BEIRUT: Lebanon’s interior minister Bassam Mawlawi said all measures were being taken to maintain the safety of Beirut’s Rafic Hariri airport in a televised address on Thursday.
He emphasized that security and military agencies were doing their part to maintain security of the country.
Mawlawi said Lebanon was seeking to increase the number of displaced people shelters in Beirut.
“Unity is the way to maintain Lebanon’s security, there is no place for strife among the Lebanese,” he said.
Israel has refused to rule out strikes on Beirut’s civilian airport and its access roads, even as thousands of people continue to flee the country by air and road every day.

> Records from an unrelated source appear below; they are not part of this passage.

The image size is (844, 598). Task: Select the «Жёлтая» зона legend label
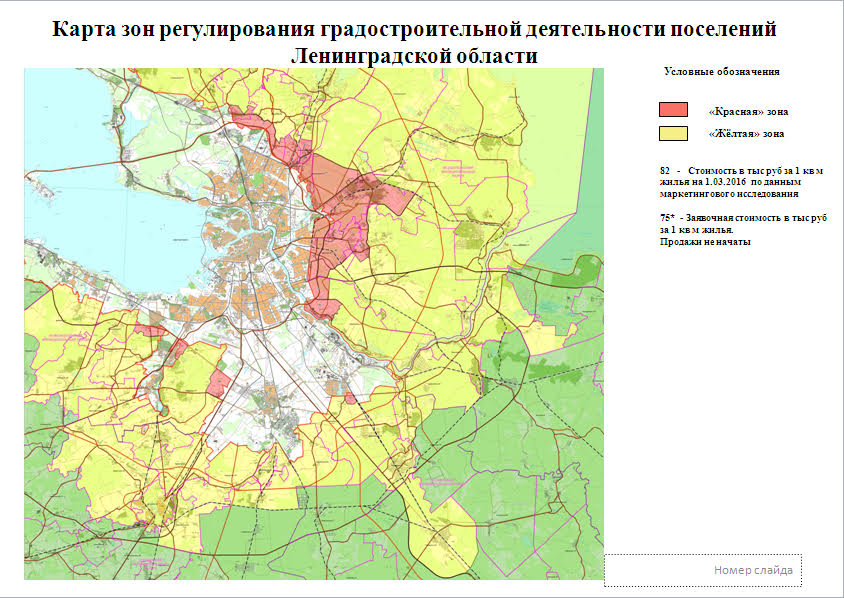tap(745, 133)
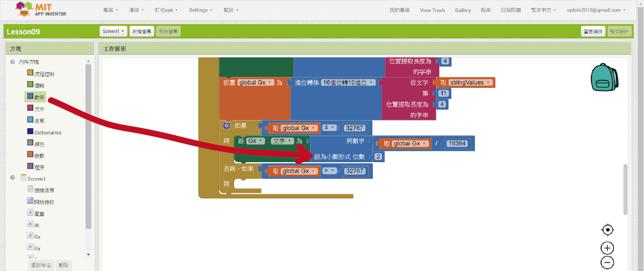The image size is (644, 271).
Task: Open the 打包apk menu
Action: tap(166, 10)
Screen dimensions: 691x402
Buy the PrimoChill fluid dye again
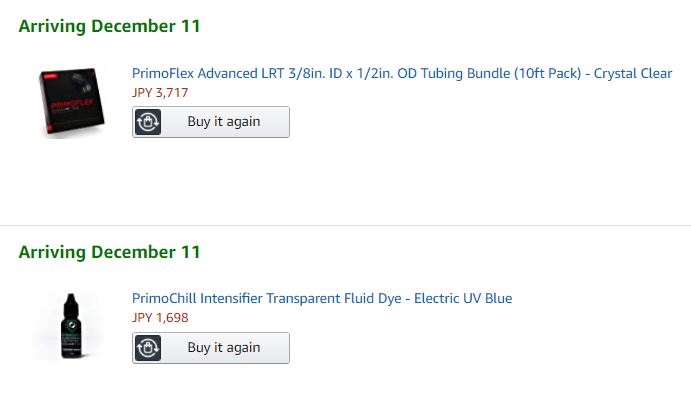point(223,348)
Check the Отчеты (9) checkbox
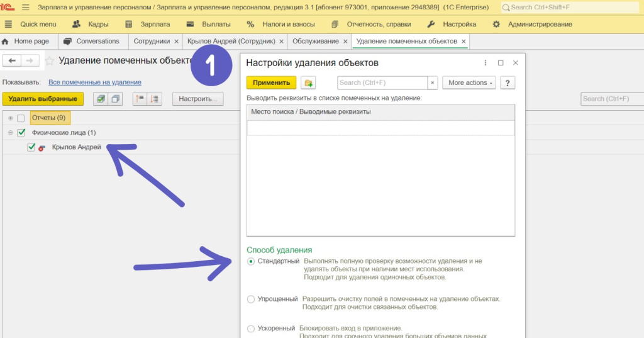Viewport: 644px width, 338px height. 21,118
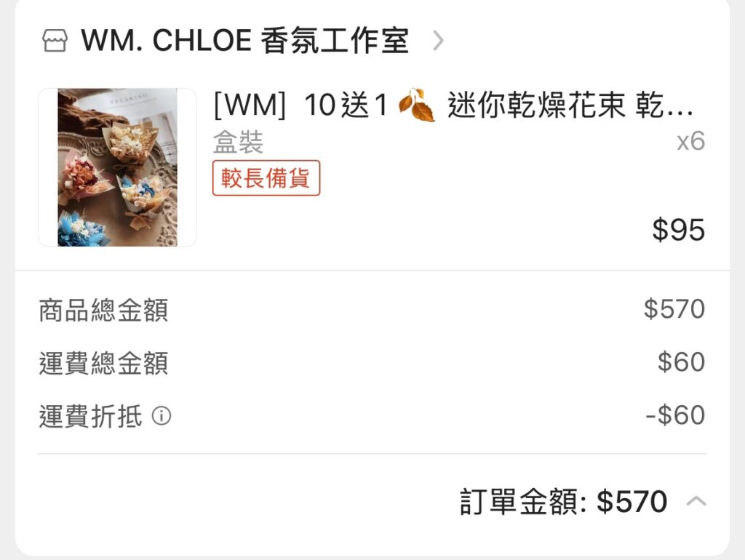Collapse the order amount details chevron
The image size is (745, 560).
click(x=696, y=501)
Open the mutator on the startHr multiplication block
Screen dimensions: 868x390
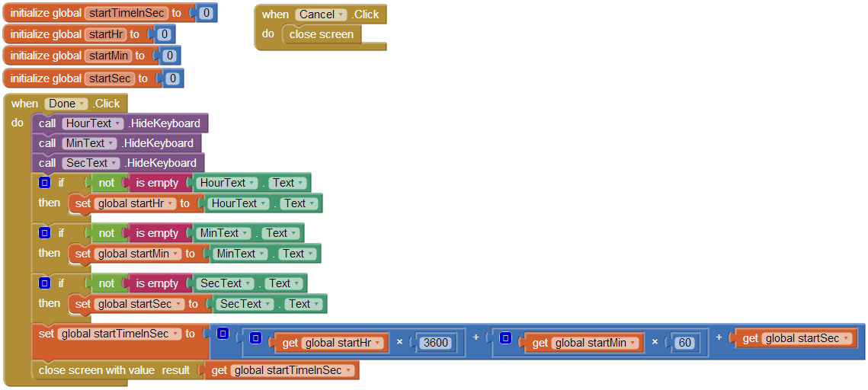tap(255, 338)
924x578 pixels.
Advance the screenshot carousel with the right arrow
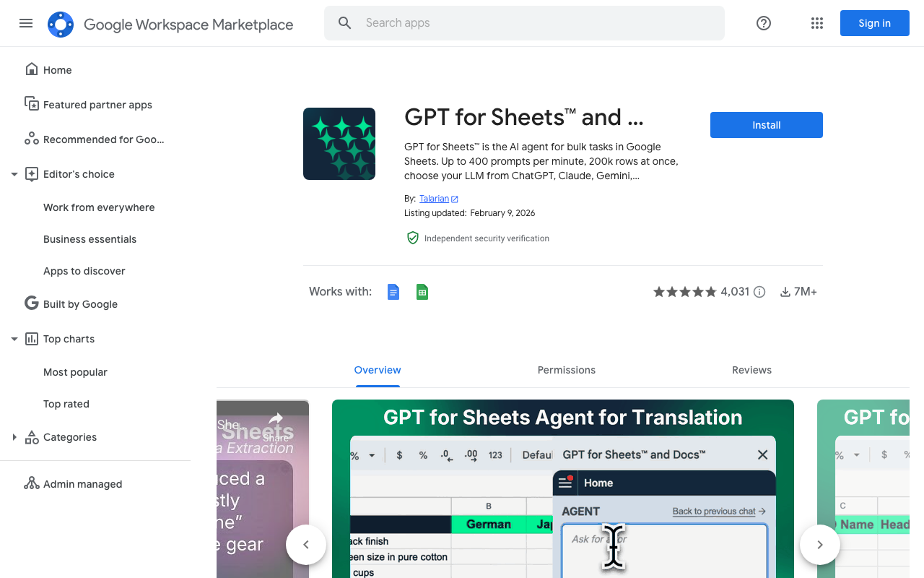coord(819,544)
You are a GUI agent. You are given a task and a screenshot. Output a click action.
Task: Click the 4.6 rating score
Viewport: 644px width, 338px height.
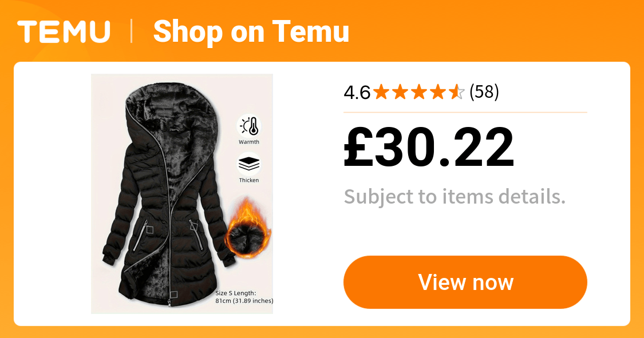point(357,92)
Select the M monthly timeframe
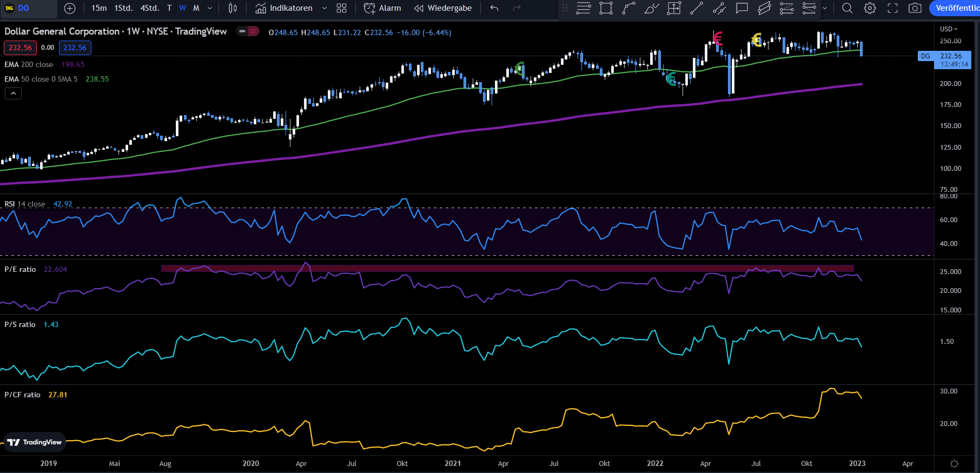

United Nations officials warned Wednesday that Lebanon was staring down a “catastrophic” humanitarian crisis as the number of internally displaced people hit 600,000 and Israel presses its offensive against Hezbollah militants.
Hezbollah said its fighters were locked in clashes with Israeli troops in southern Lebanon, using rocket-propelled weapons to repel Israeli attempts to breach the border.
“Lebanon finds itself facing a conflict and a humanitarian crisis of catastrophic proportions,” Jeanine Hennis-Plasschaert, the UN Special Coordinator for Lebanon, told a briefing.
Israel has intensified air strikes on Hezbollah strongholds in Lebanon since September 23, leaving more than 1,190 people dead and forcing more than a million to flee, according to an AFP tally of official figures.
The UN’s humanitarian coordinator for Lebanon Imran Riza said that Lebanon was facing “one of the deadliest periods” in its recent history, reporting that 600,000 people are internally displaced — over 350,000 of whom are children.
Israel’s ground forces crossed into Lebanon on September 30 in response to Hezbollah rocket and artillery attacks over the past year that have forced tens of thousands of Israelis out of their homes in border areas.